The crisis will not be resolved by adopting the dollar. Nor will it be solved by devaluing the peso. No matter what happens to the peso, the Central Bank's reserves amount to only about 20 percent of the amount in circulation or on deposit.

It would take massive support from abroad, which is improbable, to reestablish confidence and prevent a run on banks and the flight of capital. The idea that the "foreign-ization" of the greater part of the banking system provides security is another fantasy: no bank's head office will support its Argentine affiliate if there is a run on banks.

The current economic policy is reduced to maintaining the fiction of convertibility at a huge cost in loss of production, jobs, and welfare. The crisis is critical and the longer it takes to assume the consequences, the worse the damage will be. By now, the damage is inevitable. Faith in the fundamental contracts that underlie all organized economic activity has come unraveled.

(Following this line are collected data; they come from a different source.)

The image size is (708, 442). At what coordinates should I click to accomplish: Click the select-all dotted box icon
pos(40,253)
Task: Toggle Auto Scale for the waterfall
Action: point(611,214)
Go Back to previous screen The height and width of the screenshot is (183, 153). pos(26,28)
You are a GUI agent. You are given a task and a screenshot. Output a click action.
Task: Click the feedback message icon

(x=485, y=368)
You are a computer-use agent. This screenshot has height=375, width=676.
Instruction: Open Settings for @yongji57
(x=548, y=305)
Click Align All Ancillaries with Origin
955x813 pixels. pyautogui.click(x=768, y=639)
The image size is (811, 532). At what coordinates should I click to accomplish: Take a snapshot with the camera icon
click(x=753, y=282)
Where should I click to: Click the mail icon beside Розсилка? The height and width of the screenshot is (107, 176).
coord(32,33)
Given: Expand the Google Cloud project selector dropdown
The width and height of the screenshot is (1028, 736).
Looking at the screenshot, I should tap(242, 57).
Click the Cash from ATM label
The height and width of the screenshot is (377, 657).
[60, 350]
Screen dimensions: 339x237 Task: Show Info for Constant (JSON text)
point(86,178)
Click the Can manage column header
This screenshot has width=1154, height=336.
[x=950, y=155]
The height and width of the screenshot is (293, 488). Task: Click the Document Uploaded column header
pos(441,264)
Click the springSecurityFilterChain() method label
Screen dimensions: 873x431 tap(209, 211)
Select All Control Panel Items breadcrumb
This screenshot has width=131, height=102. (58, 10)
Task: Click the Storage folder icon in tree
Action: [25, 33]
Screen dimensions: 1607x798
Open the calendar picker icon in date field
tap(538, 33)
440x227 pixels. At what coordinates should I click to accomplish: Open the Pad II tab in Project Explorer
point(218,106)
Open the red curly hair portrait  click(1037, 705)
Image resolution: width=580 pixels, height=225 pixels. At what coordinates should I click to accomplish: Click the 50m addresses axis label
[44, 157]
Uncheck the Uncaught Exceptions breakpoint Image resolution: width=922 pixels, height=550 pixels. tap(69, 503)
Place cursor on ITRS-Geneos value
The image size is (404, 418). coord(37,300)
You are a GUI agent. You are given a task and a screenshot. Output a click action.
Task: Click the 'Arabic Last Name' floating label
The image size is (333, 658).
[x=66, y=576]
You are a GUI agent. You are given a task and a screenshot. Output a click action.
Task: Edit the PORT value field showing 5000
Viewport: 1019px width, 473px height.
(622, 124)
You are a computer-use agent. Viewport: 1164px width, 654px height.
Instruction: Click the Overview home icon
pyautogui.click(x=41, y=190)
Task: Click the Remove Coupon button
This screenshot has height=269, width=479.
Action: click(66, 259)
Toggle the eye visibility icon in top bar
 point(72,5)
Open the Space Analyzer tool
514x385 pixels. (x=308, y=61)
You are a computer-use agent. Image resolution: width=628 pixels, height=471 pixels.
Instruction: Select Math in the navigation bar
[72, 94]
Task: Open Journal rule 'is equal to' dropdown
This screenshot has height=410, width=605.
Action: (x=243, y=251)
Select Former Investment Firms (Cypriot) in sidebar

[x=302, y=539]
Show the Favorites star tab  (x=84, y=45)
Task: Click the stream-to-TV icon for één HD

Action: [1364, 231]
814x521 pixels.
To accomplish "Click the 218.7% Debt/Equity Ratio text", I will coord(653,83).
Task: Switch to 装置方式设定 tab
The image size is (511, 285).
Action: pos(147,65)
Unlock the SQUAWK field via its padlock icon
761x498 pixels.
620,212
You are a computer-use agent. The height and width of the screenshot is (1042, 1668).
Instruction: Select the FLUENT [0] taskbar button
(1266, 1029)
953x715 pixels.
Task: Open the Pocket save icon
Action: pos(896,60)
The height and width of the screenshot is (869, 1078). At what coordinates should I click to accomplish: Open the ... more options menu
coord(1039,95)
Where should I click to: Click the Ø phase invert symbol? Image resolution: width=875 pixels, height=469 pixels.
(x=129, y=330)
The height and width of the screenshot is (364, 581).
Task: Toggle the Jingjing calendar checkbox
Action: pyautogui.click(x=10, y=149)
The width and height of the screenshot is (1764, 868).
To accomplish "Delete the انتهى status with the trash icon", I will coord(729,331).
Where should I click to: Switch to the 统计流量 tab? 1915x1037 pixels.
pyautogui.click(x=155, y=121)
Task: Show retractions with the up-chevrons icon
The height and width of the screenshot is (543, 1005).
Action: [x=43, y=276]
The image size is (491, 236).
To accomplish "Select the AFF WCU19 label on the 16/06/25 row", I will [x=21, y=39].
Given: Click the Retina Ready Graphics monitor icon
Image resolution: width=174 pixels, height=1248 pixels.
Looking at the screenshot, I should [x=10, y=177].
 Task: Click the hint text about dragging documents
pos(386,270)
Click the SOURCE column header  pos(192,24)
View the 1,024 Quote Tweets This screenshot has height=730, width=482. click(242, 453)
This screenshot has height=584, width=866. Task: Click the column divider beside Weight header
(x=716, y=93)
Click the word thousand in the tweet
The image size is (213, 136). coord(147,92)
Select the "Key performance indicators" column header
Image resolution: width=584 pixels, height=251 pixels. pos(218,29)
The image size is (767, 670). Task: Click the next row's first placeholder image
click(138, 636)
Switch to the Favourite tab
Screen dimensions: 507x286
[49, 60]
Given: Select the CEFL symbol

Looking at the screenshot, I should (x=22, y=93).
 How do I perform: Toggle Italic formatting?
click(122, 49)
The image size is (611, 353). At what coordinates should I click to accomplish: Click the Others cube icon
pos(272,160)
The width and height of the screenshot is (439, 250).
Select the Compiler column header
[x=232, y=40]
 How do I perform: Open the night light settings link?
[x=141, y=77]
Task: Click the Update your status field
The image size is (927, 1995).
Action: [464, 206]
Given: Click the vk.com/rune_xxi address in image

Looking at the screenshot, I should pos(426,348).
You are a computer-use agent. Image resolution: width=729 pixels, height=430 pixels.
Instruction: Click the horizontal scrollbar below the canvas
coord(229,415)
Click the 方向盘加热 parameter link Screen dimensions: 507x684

As the present government has decided, this reality is incompatible with present credit agreements, and with banks' obligations to their depositors. The government has already stopped honoring its perceived obligations to its own employees and to pensioners. We must reestablish a system of contracts based on current economic realities, and at the lowest cost to all parties involved.

To Live on Our Own

In order for the government to resolve this crisis, it must immediately abandon the fiction of convertibility and convert all accounts and obligations now denominated in dollars into pesos at current exchange rates. It is possible to guarantee the purchasing power, in Argentine money, of the vast majority of savings depositors. The Central Bank would resume its capacity to be the creditor of last resort, and the guide of the nation's monetary policy. This would make it possible to immediately reestablish the full functioning of the banking system. As long as the emergency lasts, it is vital to maintain exchange controls while liberating funds, as much as possible, to process necessary transactions. A well-run renegotiation of the national debt would take maximum advantage of the present international situation. That would reduce debt payments to sums compatible with what the budget, the balance of payments, and reactivation of the economy can all support.

When designing a plan to reactivate demand and stimulate production, it is necessary to keep public spending in balance, and fortify the balance of payments while protecting the domestic market and providing export incentives. A massive attack on tax evasion and tax reform would permit a rapid increase in government revenues.

Reestablishing macroeconomic equilibrium would make it possible to make the Central Bank's intervention policies more flexible. The evolution of exchange rate policies will be up to the behavior of the economy, as guided by the government. Given the current situation, and the system's fundamental equilibriums, there is no reason to expect drastic changes in parity or in prices.

The country has learned from the consequences of maintaining myths of convertibility, as well as from the disorder of the past, disorder that led to hyperinflation and the destruction of our currency.

Argentina must live within its own limits, with a responsibly run economy, to produce a strategy that will allow Argentina to realize its potential. Only then will we be able to assume our proper place in the global economy.